June 08, 2023 | Matt Kucinski

A group of eight students posing together at sunset with Hollywood sign and mountains in backdrop.
The Calvin Model UN club finished in the top 10 at LAMUN, the West Coast’s top-ranked collegiate Model UN conference in Los Angeles, California.

Taheer Alibhai has ambitions of working with an NGO, doing embassy work, and even one day “ending up at the UN.”

While that may seem like a big dream for the rising senior at Calvin University, Alibhai is paving his path there.

Over the last two years, alongside fellow student leaders Adham Rishmawi and Bear De Boo, Alibhai, a double major in international relations and business, is co-leading Calvin’s Model UN club to compete at the highest of levels.

Competing with the Ivy leagues

In fall 2022, the team finished third out of 103 teams at the American Model United Nations Conference in Chicago, Illinois. In spring 2023, Calvin finished within the top 10 at LAMUN, the West Coast’s top-ranked collegiate Model UN conference in Los Angeles, California.

“Calvin is finishing near the top in these competitions that feature Ivy league schools and large state universities,” said Joel Westra, associate professor of politics at Calvin, who is also the team’s faculty adviser.

Westra says what’s most impressive is that Model UN is operated as a student-run organization at Calvin unlike at other institutions where Model UN is offered as a class for credit. So, Calvin’s success is both a credit to the work ethic put in by the students and to the core principles built into a Calvin education.

“They work hard on training and practice, developing an understanding of the country or countries they are representing, gaining an understanding of the processes within the UN for the simulation, and also developing the skills in speech and debate to apply that understanding well in the simulation,” said Westra.

Equipped for global engagement

“Calvin shows us how to think about the concepts, how to approach a situation where people don’t necessarily agree with you,” said Alibhai. “At Calvin, I’m able to find people I connect with from all over the world, all with different opinions, and I’m learning what their cultures are like.”

This ability to work across “party and cultural lines” is becoming a more and more in-demand competency in a fractured and divided world. Cynthia Slagter, the director of off-campus programs at Calvin University, says it’s why understanding global regions and cultures is core to a Calvin education.

“At Calvin, students will develop a set of intercultural competencies grounded in respect and curiosity. It’s this idea that one develops the ability to interact competently and sensitively with others from around the globe,” said Slagter.

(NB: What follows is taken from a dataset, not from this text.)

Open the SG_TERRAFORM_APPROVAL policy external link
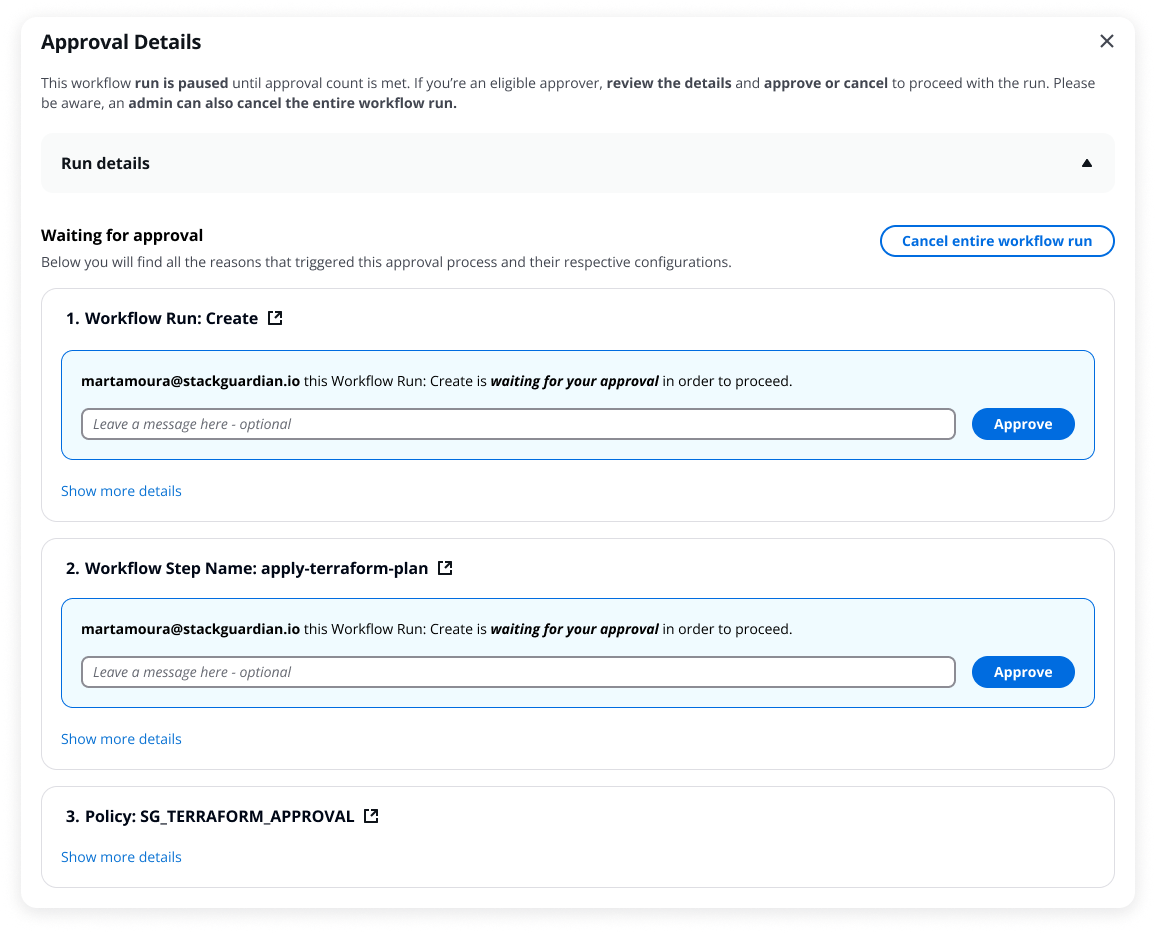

“Calvin helps you learn how to think in a more diverse space,” said Alibhai. “In international relations, we are learning how different countries operate in the system, how they work together, these broad concepts you can see at Model UN … In Chicago, for example, when you have South Korea and North Korea both present, they will never work together, so how do you have them at the same table?”

Standing out with soft skills

“Through all of our programs we are always trying to facilitate and encourage co-curricular opportunities so students can take and apply their knowledge and skills, sharpen, direct, and focus them,” said Westra. “Through Model UN, the students are engaged in a wide range of global issues, simulating diplomacy around those issues, gaining an appreciation for the challenge of getting States to cooperate to solve problems, and developing the skills to help those States come together in those areas.”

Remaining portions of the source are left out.